Regeneron announces follow-up results on Phase 3 EMPOWER-Lung 3 trial

Regeneron (REGN) Pharmaceuticals announced five-year follow-up results on overall survival from the Phase 3 EMPOWER-Lung 3 trial, which evaluated Libtayo plus platinum-based chemotherapy versus chemotherapy alone as a first-line treatment for adults with locally advanced or metastatic non-small cell lung cancer, NSCLC, with no EGFR, ALK or ROS1 aberrations. At this year’s WCLC, five-year efficacy results, with a median follow-up of 60.9 months, found Libtayo plus chemotherapy remained superior to chemotherapy alone: 21.1-month median OS versus 12.9 months, representing a 34% reduction in the risk of death. The five-year probability of survival was 19.4% for the Libtayo combination versus 8.8% for chemotherapy. 8.2-month median progression-free survival versus 5.5 months, representing a 42% reduction in the risk of disease progression. 43.6% objective response rate versus 22.1%. The ORR included a complete response rate of 6.4% versus 0%. 16.4-month median duration of response versus 7.3 months. Also presented at WCLC were exploratory subgroup analyses that demonstrated survival benefits for patients treated with Libtayo plus chemotherapy compared to chemotherapy alone regardless of tumor histology or PD-L1 expression level.
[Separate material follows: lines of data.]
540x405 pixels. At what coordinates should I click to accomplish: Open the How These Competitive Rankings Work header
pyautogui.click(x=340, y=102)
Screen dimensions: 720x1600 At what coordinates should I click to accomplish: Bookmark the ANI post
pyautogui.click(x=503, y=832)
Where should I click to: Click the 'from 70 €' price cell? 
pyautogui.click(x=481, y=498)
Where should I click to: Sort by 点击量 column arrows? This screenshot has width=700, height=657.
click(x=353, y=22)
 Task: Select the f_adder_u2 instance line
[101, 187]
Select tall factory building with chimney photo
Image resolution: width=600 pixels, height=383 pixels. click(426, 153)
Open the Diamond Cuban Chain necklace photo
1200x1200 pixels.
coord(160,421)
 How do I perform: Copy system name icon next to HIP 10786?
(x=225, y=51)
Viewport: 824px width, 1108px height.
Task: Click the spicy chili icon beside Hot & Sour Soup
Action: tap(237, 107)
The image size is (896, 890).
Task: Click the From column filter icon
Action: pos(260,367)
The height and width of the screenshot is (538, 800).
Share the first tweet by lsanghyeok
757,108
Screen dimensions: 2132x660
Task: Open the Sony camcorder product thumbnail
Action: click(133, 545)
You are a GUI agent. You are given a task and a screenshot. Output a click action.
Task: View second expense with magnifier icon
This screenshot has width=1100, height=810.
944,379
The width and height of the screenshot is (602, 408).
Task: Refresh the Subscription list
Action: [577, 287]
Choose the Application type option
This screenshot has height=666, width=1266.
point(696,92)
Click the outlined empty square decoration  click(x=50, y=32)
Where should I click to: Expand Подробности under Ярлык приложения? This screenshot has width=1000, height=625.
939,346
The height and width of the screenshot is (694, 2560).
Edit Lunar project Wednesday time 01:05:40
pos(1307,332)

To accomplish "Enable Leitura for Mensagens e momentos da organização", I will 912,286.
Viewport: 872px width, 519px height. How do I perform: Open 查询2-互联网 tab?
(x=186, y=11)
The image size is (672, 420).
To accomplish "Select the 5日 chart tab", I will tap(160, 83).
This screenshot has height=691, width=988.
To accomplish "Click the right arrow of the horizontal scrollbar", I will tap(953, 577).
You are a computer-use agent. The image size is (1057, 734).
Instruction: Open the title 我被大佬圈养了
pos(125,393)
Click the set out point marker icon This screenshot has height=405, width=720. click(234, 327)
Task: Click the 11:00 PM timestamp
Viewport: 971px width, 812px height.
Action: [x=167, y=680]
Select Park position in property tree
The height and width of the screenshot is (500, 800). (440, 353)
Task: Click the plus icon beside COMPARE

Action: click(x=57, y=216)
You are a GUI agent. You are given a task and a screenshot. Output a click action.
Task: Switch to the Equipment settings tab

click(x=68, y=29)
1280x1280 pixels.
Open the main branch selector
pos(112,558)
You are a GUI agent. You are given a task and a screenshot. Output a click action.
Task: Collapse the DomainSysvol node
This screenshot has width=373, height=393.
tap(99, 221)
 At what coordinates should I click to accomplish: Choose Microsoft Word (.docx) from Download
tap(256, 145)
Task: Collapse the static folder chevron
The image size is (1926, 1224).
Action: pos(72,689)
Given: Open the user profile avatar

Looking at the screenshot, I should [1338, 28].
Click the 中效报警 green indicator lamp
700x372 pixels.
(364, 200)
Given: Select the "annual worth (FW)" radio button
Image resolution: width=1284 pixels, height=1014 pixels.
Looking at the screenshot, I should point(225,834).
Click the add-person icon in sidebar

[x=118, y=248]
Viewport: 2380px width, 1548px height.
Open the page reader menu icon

Specific efficacy results included a: 22.3-month median OS among patients with squamous histology versus 13.8 months, representing a 32% reduction in risk of death. 19.4-month median OS among patients with non-squamous histology versus 12.4 months, representing a 38% reduction in risk of death. 24.0-month median OS among patients with PD-L1 greater than or equal to1% versus 12.1 months, representing a 46% reduction in risk of death.